DATA SUPPLIED Block Start
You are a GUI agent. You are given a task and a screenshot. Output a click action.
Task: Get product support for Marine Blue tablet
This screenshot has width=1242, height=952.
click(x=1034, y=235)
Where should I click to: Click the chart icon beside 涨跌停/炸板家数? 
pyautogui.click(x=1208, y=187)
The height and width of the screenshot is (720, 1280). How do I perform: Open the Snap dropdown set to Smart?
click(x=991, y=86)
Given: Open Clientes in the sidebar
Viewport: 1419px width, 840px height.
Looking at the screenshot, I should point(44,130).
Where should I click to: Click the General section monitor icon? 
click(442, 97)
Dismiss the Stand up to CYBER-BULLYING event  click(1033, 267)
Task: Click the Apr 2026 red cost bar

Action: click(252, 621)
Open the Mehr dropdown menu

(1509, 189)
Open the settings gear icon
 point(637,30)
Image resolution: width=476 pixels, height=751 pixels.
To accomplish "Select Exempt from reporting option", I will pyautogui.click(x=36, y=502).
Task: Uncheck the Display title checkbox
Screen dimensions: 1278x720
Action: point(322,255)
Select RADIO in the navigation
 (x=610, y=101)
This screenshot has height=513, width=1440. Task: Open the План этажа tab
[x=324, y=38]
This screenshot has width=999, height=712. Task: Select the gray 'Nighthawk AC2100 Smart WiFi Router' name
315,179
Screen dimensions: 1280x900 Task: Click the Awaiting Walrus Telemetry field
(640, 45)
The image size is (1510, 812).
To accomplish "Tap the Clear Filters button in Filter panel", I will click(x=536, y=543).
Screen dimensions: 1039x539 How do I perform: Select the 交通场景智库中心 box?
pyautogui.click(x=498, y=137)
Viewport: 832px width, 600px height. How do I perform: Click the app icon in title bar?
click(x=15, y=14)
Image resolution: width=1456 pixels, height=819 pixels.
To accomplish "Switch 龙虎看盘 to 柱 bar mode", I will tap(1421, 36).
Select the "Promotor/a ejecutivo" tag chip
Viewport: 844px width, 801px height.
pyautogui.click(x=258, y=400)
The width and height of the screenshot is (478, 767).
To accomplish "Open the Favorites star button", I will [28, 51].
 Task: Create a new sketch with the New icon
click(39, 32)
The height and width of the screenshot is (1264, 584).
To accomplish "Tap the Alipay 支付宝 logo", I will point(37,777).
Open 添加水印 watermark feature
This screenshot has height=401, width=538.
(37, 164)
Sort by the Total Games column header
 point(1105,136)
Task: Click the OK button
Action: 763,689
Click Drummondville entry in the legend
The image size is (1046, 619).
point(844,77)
DATA SUPPLIED Block End
» **TRY IT**: Produce a verbatim transcription of the entries above.

» **ANSWER FOR THIS EXERCISE**:
You are a GUI agent. You are given a task and a screenshot. Output a click action.
Task: Get product support for Marine Blue tablet
This screenshot has width=1242, height=952.
click(x=1034, y=235)
Where should I click to: Click the chart icon beside 涨跌停/炸板家数? 
pyautogui.click(x=1208, y=187)
The height and width of the screenshot is (720, 1280). How do I perform: Open the Snap dropdown set to Smart?
click(x=991, y=86)
Given: Open Clientes in the sidebar
Viewport: 1419px width, 840px height.
Looking at the screenshot, I should point(44,130).
Where should I click to: Click the General section monitor icon? 
click(442, 97)
Dismiss the Stand up to CYBER-BULLYING event  click(1033, 267)
Task: Click the Apr 2026 red cost bar

Action: click(252, 621)
Open the Mehr dropdown menu

(1509, 189)
Open the settings gear icon
 point(637,30)
Image resolution: width=476 pixels, height=751 pixels.
To accomplish "Select Exempt from reporting option", I will pyautogui.click(x=36, y=502).
Task: Uncheck the Display title checkbox
Screen dimensions: 1278x720
Action: point(322,255)
Select RADIO in the navigation
 (x=610, y=101)
This screenshot has height=513, width=1440. Task: Open the План этажа tab
[x=324, y=38]
This screenshot has width=999, height=712. Task: Select the gray 'Nighthawk AC2100 Smart WiFi Router' name
315,179
Screen dimensions: 1280x900 Task: Click the Awaiting Walrus Telemetry field
(640, 45)
The image size is (1510, 812).
To accomplish "Tap the Clear Filters button in Filter panel", I will click(x=536, y=543).
Screen dimensions: 1039x539 How do I perform: Select the 交通场景智库中心 box?
pyautogui.click(x=498, y=137)
Viewport: 832px width, 600px height. How do I perform: Click the app icon in title bar?
click(x=15, y=14)
Image resolution: width=1456 pixels, height=819 pixels.
To accomplish "Switch 龙虎看盘 to 柱 bar mode", I will tap(1421, 36).
Select the "Promotor/a ejecutivo" tag chip
Viewport: 844px width, 801px height.
pyautogui.click(x=258, y=400)
The width and height of the screenshot is (478, 767).
To accomplish "Open the Favorites star button", I will [28, 51].
 Task: Create a new sketch with the New icon
click(39, 32)
The height and width of the screenshot is (1264, 584).
To accomplish "Tap the Alipay 支付宝 logo", I will point(37,777).
Open 添加水印 watermark feature
This screenshot has height=401, width=538.
(37, 164)
Sort by the Total Games column header
 point(1105,136)
Task: Click the OK button
Action: 763,689
Click Drummondville entry in the legend
The image size is (1046, 619).
point(844,77)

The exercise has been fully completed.